# WHAT YOU NEED TO DO
Taking the line with "Where should I click to: Select" as the first and the line with "You are a computer-use" as the last, set down exactly every line in that range from the entries below, and no more.

****

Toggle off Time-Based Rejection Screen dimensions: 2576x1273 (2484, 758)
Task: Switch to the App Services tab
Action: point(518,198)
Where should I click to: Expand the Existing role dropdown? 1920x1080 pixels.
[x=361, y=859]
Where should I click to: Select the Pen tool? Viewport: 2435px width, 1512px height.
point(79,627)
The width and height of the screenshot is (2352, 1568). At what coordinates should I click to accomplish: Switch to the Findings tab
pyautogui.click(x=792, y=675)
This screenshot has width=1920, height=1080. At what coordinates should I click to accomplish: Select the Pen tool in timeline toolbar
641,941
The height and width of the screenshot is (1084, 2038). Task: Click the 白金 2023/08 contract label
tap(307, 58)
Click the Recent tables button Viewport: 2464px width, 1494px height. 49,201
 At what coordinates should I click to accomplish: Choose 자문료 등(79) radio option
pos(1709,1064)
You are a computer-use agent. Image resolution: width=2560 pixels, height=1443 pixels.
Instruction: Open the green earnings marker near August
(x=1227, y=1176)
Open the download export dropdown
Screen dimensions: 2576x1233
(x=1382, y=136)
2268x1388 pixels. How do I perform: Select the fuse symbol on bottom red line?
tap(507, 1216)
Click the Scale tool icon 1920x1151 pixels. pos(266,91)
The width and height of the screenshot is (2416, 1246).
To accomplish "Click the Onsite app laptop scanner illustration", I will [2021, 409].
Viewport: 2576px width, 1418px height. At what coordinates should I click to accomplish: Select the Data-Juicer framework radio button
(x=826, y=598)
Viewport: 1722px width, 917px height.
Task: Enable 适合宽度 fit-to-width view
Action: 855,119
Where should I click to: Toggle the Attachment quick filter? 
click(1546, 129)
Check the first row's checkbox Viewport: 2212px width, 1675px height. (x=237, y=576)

****

# RESPONSE AREA
Where should I click to: Select the Pen tool? Viewport: 2435px width, 1512px height.
point(79,627)
The width and height of the screenshot is (2352, 1568). At what coordinates should I click to accomplish: Switch to the Findings tab
pyautogui.click(x=792, y=675)
This screenshot has width=1920, height=1080. At what coordinates should I click to accomplish: Select the Pen tool in timeline toolbar
641,941
The height and width of the screenshot is (1084, 2038). Task: Click the 白金 2023/08 contract label
tap(307, 58)
Click the Recent tables button Viewport: 2464px width, 1494px height. 49,201
 At what coordinates should I click to accomplish: Choose 자문료 등(79) radio option
pos(1709,1064)
You are a computer-use agent. Image resolution: width=2560 pixels, height=1443 pixels.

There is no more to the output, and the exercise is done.